Flowers and the Older Women—Violets, Yes; Daisies, No

Amy J. Reeve, Practical Home Millinery, 1912

Did you know that flowers can carry messages far behind the beauty of the blossoms? I was reminded of the language of flowers in an excellent exhibit of vintage clothes at my university. The graduate student curator, Ayrika Johnson, assembled garments from the late 1800s to the 1950s, showing how florals provided not just decoration, but also hidden commentaries on what was popular and appropriate in different time periods.

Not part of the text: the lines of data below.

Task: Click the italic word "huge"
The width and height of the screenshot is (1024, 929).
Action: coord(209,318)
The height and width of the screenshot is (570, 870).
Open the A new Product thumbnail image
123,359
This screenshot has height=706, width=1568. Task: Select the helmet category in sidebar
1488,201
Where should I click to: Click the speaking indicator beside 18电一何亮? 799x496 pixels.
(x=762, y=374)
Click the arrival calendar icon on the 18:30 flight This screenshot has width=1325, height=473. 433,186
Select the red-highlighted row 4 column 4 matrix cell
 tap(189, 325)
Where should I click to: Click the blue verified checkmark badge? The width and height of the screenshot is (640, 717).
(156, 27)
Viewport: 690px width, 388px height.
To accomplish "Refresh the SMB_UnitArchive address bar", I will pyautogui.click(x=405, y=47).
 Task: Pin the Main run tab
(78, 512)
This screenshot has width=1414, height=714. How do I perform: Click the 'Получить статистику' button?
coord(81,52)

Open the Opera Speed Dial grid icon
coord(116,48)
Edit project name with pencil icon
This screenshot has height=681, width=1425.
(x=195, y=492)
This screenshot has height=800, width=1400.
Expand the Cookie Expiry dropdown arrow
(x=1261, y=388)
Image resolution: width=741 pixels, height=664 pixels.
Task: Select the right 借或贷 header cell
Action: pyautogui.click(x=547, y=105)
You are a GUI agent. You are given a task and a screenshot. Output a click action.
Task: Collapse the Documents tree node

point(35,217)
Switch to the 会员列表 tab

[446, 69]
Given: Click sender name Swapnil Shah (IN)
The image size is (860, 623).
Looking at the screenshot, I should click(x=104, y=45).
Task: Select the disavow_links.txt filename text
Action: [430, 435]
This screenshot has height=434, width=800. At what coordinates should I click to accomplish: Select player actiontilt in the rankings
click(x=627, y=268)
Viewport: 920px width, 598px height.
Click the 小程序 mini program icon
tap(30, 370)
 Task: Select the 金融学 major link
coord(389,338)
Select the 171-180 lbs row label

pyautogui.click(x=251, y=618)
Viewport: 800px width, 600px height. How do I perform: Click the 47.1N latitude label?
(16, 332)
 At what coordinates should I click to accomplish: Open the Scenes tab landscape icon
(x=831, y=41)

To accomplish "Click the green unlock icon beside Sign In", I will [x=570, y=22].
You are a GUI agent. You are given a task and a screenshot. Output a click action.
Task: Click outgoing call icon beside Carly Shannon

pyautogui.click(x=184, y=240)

Age also played a role in the language of flowers. “Some flowers, like pansies, heliotrope, violets, mignonette, and many more that will easily suggest themselves, are ‘older’ flowers more suitable for those in advanced years,” wrote Claire Laughlin in The Complete Dressmaker (New York: 1916, 331) Carolyn Perry, writing in Ladies Home Journal, had similar views. “With the coming of summer the mature woman has the same desire for flowers as have her younger sisters, but her age necessitates a more limited selection both in regard to colors and the flower themselves.  No one can correctly picture a gray-haired woman wearing daisies, buttercups or apple blossoms.” (“The Mature Woman’s Hat,” Ladies Home Journal, March 1912, 27.)

For those inclined to trim their own hats with flowers, the do-it-yourself book called Practical Home Millinery thoughtfully provided direction for making both violets and daisies, good for all age groups in the household.